Ещё одна: курила, и врала,
и шапочки вязала на продажу,
морская дочь, изменница, вдова,
всю пряжу извела, чернее сажи
была лицом. Любившая, как сто
сестёр и жён, верёвкою бесплатной
обвязывает горло – и никто
не гладит ей седеющие патлы.
Любому веку… Брось, при чём тут век!
Он не длиннее жизни, а короче.
Любому дню потребен нежный снег,
когда январь. Луна в начале ночи,
когда июнь. Антоновка в руке,
когда сентябрь. И оттепель, и сырость
в начале марта, чтоб под утро снилась
строка на неизвестном языке.
«Каждому веку нужен родной язык…»
Каждому веку нужен родной язык,
каждому сердцу, дереву и ножу
нужен родной язык чистоты слезы —
так я скажу, и слово своё сдержу.
Так я скажу, и молча, босой, пройду
неплодородной, облачною страной,
чтобы вменить в вину своему труду
ставший громоздким камнем язык родной.
С улицы инвалид ухом к стеклу приник.
Всякому горлу больно, всякий слезится глаз,
если ветшает век и его родник
пересыхает, не утешая нас.
Камни сотрут подошву, молодость отберут,
чтоб из воды поющий тростник возрос,
чтобы под старость мог оправдать свой труд
неутолимым кружевом камнетёс.
Что ж – отдирая корку со сжатых губ,
превозмогая ложь и в ушах нарыв,
каждому небу – если уж век не люб —
проговорись, забытое повторив
на языке родном, потому что вновь
в каждом живом предутренний сон глубок,
чтобы сливались ненависть и любовь
в узком твоём зрачке в золотой клубок.
ВОСПОМИНАНИЕ О БРЮСОВЕ
1. «Эй, каменщик в фартуке! Что ты…»
– Эй, каменщик в фартуке!
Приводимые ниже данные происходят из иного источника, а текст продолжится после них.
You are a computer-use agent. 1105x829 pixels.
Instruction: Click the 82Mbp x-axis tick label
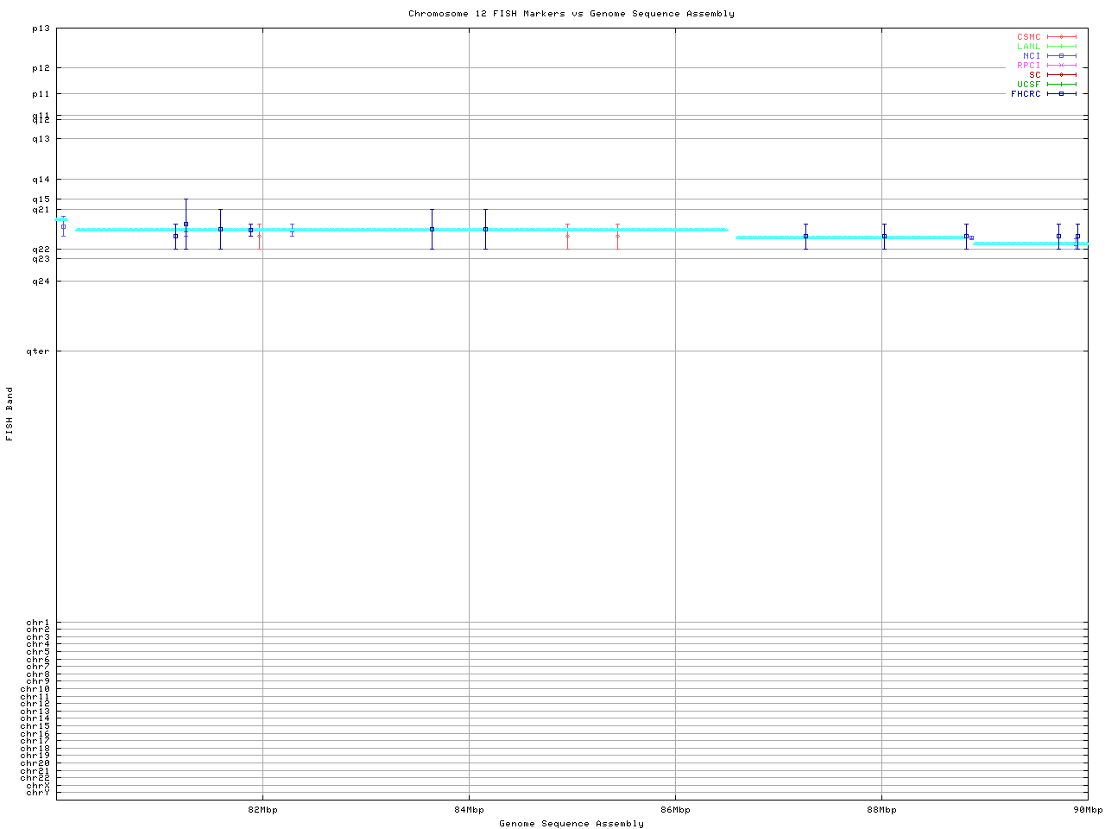(x=262, y=810)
Что ты
возводишь?
– Вали-ка, дурак,
я занят серьёзной работой
секретною, бесповоротной,
не для либеральных зевак.
Но с прежней писательской страстью
канючит властитель сердец.
Он ищет вселенского счастья,
гуманный, взыскательный мастер,
общественных нравов боец.
Не лучше ль ему отравиться,
когда, взбеленившись, плебей
вонзает вязальную спицу
в глаза очевидцу, провидцу,
и если прикажут «убей» —
убьёт. И солжёт, не скрывая
бесстыжего взгляда. Но бард
настаивает, прозревая,
что жертвенность есть роковая
в раскладе божественных карт.
И вот – замирает у гроба
российской словесности. Ах,
ужель эта злая особа —
былая красотка, зазноба
в легчайших атласных туфлях?
А каменщик в кепке неброской,
творец государственных мест,
смывает с ладоней извёстку,
и, выпоров сына-подростка,
говядину жёсткую ест.
2. «Словно тетерев, песней победной…»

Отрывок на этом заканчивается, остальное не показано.